** Opening RECORDED INFORMATION block **

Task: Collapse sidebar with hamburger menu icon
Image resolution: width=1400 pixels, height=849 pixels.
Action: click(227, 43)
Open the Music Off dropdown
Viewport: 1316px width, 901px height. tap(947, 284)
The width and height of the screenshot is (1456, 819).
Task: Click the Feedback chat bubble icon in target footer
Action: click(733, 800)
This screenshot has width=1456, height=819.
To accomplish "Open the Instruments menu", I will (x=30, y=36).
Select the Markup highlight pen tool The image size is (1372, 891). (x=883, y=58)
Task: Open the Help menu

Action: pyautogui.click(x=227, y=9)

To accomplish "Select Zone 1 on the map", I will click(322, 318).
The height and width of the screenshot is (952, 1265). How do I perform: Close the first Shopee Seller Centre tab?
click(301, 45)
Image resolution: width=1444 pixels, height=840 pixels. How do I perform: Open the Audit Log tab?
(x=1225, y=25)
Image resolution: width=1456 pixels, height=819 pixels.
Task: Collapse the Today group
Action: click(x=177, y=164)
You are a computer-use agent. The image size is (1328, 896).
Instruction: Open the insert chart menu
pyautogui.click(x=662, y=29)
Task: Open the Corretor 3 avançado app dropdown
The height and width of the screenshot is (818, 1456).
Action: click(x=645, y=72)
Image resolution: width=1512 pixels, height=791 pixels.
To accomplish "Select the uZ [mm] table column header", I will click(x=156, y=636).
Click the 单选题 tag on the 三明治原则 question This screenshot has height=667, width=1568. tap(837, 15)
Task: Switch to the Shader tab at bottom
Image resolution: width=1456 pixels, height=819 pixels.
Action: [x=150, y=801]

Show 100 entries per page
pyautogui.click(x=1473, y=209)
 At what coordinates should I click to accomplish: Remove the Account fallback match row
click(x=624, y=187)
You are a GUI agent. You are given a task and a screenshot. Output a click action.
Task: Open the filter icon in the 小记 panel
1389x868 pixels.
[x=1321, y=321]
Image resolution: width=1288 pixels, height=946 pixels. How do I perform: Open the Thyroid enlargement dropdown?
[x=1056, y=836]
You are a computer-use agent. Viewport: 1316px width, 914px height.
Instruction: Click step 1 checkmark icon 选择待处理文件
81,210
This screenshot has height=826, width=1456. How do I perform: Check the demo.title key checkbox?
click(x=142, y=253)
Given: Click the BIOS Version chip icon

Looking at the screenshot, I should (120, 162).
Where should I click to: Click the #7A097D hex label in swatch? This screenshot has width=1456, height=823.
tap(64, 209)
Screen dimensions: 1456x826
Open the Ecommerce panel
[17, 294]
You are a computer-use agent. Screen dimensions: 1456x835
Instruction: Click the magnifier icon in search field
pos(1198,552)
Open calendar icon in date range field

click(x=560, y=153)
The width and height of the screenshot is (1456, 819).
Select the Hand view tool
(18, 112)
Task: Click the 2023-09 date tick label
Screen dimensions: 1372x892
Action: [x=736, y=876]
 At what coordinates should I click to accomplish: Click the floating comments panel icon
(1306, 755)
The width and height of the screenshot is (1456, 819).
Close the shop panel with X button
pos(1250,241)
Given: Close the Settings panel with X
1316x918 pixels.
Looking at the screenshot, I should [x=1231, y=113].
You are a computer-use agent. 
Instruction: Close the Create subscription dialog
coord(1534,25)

** Closing RECORDED INFORMATION block **

▶ TASK ITEM:
Bring together all lines of the entries above in which the string "computer" occurs.

▶ TASK RESPONSE:
You are a computer-use agent. The image size is (1328, 896).
You are a computer-use agent. Viewport: 1316px width, 914px height.
You are a computer-use agent. Screen dimensions: 1456x835
You are a computer-use agent. 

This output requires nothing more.